Durante o período da ditadura militar no Brasil (1964-1984), Geraldo Azevedo foi preso e torturado pelo regime duas vezes. A primeira no governo Costa e Silva, durante 41 dias. A segunda no período Geisel, quando foi “confundido” com um rapaz chamado Valério. Chegou a ser enviado à solitária, de onde saiu com traumas físicos e emocionais. Um violão o salvou. Quando souberam da identidade artística, os militares lhe entregaram o instrumento para que ele “mostrasse a habilidade”. Sem roupa, ele cantou e dançou para os algozes. Foi solto e jamais processado.

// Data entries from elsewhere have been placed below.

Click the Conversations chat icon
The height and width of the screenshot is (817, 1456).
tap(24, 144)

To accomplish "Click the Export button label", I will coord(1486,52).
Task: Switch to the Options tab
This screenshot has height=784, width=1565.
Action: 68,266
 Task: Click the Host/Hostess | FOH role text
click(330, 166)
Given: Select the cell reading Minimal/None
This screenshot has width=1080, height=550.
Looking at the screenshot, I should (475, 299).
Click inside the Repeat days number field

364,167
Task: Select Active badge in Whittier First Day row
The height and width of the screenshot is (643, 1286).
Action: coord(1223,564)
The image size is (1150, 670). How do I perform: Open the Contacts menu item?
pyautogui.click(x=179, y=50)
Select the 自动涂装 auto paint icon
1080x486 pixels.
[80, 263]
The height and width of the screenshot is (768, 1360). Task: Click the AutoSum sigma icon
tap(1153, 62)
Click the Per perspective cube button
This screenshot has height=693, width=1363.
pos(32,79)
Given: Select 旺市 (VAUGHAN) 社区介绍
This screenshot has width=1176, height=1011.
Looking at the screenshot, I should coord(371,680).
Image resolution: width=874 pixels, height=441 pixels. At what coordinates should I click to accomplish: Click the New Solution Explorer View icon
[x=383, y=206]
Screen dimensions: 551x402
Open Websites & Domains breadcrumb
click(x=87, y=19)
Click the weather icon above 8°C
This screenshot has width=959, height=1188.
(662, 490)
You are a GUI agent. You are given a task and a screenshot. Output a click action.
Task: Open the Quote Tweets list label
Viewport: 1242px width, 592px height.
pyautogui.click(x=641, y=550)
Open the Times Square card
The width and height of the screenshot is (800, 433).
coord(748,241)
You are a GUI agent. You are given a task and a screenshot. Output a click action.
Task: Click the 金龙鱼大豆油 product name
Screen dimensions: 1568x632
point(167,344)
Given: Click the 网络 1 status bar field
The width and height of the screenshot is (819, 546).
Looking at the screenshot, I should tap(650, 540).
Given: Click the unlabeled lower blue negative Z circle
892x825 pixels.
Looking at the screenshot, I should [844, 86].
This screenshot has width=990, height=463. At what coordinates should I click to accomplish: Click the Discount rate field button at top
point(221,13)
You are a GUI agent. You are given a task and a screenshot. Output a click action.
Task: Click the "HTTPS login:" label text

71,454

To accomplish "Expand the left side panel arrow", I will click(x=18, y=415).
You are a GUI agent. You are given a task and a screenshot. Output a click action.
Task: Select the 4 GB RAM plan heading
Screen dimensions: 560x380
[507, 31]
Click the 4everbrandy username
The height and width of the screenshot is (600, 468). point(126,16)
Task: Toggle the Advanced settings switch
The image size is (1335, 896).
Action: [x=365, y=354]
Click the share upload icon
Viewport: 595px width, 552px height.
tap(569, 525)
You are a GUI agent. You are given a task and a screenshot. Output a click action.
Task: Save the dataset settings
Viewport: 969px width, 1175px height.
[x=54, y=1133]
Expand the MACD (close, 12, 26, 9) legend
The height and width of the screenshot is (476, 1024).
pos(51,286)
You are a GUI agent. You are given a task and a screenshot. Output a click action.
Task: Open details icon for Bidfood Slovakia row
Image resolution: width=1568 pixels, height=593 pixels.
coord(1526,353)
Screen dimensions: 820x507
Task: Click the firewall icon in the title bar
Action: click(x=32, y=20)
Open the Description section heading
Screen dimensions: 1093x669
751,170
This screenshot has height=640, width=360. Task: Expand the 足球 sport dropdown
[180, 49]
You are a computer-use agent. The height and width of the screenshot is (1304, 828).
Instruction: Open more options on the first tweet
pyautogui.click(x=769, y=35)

A música Canção da despedida – segundo o intérprete, escrita em parceria com Geraldo Vandré em 1968 – foi censurada por fazer alusão ao exílio e ao governo ditatorial. Gravada mais tarde por Elba Ramalho, acabou se popularizando como canção romântica sem cunho político. Em entrevista polêmica na década de 2000, Vandré negou quaisquer parcerias nessa fase da vida. Geraldo, por sua vez, elogia o trabalho da dupla e diz considerar a letra uma das preferidas. Sobre a evolução democrática, afirma: “Hoje fazemos música em um país mais livre. Mas a lição que tirei daquela época e repasso aos mais jovens é que a arte sempre prevalece. Mesmo nas condições mais adversas, a arte e a cultura se sobressaem. ”
Nos anos 1970, Geraldo construiu uma das mais marcantes parcerias musicais. Provavelmente a mais conhecida pelo público dele. “Naquele tempo eu me apresentava junto com Geraldo Vandré, e já havia notado a presença de Alceu (Valença) na plateia em algumas ocasiões. Certa noite, ele se apresentou como músico, conversamos e senti uma empatia imediata. Nasceu uma irmandade. No dia seguinte ele já estava em minha casa, quando escrevemos nossa primeira música juntos, Talismã.
Começamos a trabalhar em parceria e não paramos mais. Conseguimos espaço no Festival Universitário da TV Tupi, do qual saímos sem prêmio algum, mas com convites para shows e turnês.” Em 1972, foi lançado o primeiro álbum da carreira de Geraldo, intitulado Alceu Valença e Geraldo Azevedo – Quadrafônico, encartado pela Copacabana Discos.
“Até hoje nos confundem, Alceu e eu. Já aproveitamos a semelhança para trocar de lugar propositalmente algumas vezes. Um dia, numa barraca de coco na praia, o vendedor me disse: ‘Alceu, eu sou seu fã! Você aqui não paga nada!’, e eu me passei por ele. Tomei o coco e fui embora sem pagar.”